Beberapa minggu lalu saya menonton film berjudul Seoul Train. Film itu berkisah tentang pengungsi dari Korea Utara yang berjuang untuk melewati China, untuk pergi ke Korea Selatan. Ini bukan hal mudah karena pemerintah China akan mengembalikan mereka ke Utara jika mereka tertangkap. Lalu mengapa mereka perlu melarikan diri dari negaranya? Disebut bahwa Korea Utara saat ini adalah penjara terbesar bagi umat manusia. Masyarakatnya hidup dalam kondisi sangat memprihatinkan dan selalu dalam ketakutan. Memprihatinkan karena banyak kasus kelaparan dan tidak tercukupinya kebutuhan pokok disana. Ketakutan karena mereka bisa dibunuh atau dikirim ke camp pekerja kapan saja, bila mereka dianggap sebagai musuh rezim. Yang ingin saya sampaikan disini adalah bahwa tidak banyak yang tahu atau bahkan peduli bahwa masyarakat di Korea Utara juga tengah sekarat.Mereka hidup dalam negara yang berdaulat, tetapi bahkan harus berjuang untuk dapat sekedar bertahan hidup. Saya tidak ingin membahas ini salah siapa, karena sudah jelas orangnya. Juga tidak ingin membahas penyelesaiannya, karena permasalahan hanya dapat dituntaskan jika rezim tumbang. Yang ingin saya sampaikan adalah bahwa ada kasus kelaparan, perbudakan,dan pencabutan hak asasi manusia di tempat yang sekiranya selalu luput dari perhatian kita.
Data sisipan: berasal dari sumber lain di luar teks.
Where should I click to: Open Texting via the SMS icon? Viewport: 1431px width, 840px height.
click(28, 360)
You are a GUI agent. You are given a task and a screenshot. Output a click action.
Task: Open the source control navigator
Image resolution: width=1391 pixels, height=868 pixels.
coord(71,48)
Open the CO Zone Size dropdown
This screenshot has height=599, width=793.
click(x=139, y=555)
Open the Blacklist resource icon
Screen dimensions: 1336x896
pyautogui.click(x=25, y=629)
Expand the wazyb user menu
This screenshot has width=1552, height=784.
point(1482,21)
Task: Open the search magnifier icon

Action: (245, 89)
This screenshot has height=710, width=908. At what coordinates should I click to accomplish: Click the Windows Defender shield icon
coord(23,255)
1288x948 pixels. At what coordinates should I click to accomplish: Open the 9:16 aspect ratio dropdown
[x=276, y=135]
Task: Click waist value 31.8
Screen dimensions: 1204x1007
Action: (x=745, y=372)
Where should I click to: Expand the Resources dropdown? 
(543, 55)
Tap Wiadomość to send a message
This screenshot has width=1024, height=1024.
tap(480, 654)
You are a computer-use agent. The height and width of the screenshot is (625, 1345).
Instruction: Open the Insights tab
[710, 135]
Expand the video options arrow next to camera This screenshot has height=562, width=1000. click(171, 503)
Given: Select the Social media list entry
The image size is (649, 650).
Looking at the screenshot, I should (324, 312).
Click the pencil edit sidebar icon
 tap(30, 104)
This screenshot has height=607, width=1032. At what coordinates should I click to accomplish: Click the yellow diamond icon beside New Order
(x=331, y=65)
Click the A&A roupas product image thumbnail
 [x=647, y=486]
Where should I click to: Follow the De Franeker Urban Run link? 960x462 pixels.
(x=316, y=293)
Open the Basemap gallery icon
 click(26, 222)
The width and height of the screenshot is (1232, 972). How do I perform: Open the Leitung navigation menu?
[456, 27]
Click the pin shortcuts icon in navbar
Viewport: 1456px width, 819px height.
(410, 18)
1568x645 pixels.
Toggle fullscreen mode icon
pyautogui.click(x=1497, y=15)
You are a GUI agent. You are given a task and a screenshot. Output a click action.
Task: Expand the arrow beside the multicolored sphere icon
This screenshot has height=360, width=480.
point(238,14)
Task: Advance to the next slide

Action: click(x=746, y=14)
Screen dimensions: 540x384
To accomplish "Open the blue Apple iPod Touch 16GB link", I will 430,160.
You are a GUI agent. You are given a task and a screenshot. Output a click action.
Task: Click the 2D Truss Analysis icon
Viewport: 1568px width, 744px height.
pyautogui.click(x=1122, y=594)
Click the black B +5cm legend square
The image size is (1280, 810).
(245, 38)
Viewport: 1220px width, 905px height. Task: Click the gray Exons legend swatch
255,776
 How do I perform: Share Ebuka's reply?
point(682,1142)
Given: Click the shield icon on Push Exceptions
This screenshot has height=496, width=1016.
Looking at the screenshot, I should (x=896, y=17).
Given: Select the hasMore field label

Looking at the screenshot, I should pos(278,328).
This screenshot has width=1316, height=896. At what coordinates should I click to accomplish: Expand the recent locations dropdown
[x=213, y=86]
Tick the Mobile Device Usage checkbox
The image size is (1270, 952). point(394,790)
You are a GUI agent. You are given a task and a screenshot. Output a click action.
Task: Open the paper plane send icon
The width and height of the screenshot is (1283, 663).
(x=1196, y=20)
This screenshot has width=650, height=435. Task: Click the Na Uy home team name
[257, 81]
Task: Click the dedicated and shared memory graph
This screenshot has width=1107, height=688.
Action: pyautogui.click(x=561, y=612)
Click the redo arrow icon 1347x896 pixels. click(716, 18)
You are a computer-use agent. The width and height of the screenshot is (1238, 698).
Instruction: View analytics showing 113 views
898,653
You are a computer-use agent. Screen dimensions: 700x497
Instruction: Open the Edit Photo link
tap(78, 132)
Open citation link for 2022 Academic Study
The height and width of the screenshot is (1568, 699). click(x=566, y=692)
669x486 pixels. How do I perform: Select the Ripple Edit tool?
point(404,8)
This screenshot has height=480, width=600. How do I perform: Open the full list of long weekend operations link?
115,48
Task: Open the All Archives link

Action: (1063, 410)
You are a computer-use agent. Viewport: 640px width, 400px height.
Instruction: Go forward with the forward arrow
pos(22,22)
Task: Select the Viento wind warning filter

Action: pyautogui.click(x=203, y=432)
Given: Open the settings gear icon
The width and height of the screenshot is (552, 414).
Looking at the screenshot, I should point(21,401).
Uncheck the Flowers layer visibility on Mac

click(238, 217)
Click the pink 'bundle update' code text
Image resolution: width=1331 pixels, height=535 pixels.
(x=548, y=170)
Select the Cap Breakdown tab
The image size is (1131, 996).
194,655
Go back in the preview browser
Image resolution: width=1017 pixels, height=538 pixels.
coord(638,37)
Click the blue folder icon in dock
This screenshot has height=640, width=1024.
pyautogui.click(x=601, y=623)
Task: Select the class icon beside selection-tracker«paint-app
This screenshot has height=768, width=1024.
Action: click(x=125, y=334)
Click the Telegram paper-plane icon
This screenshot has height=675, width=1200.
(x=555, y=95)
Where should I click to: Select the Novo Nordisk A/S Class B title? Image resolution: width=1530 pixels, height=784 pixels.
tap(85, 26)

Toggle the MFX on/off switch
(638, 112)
Menyebut sedikit bahan bacaan dari Peter Singer dalam artikelnya "Famine, Affluence, and Morality", bukan masalah jarak yang kemudian membuat kita merasa tidak bertanggung jawab. Kita seringkali berpikiran, tolonglah yang lebih dekat dulu, kemudian baru yang jauh. Bila tidak menolong yang jauh pun tidak masalah. Menurut Singer, sudah menjadi tanggung jawab kitalah untuk mencegah segala macam hal buruk terjadi, dalam kapasitas individu maupun negara, dengan tidak melihat dimana orang yang akan kita tolong.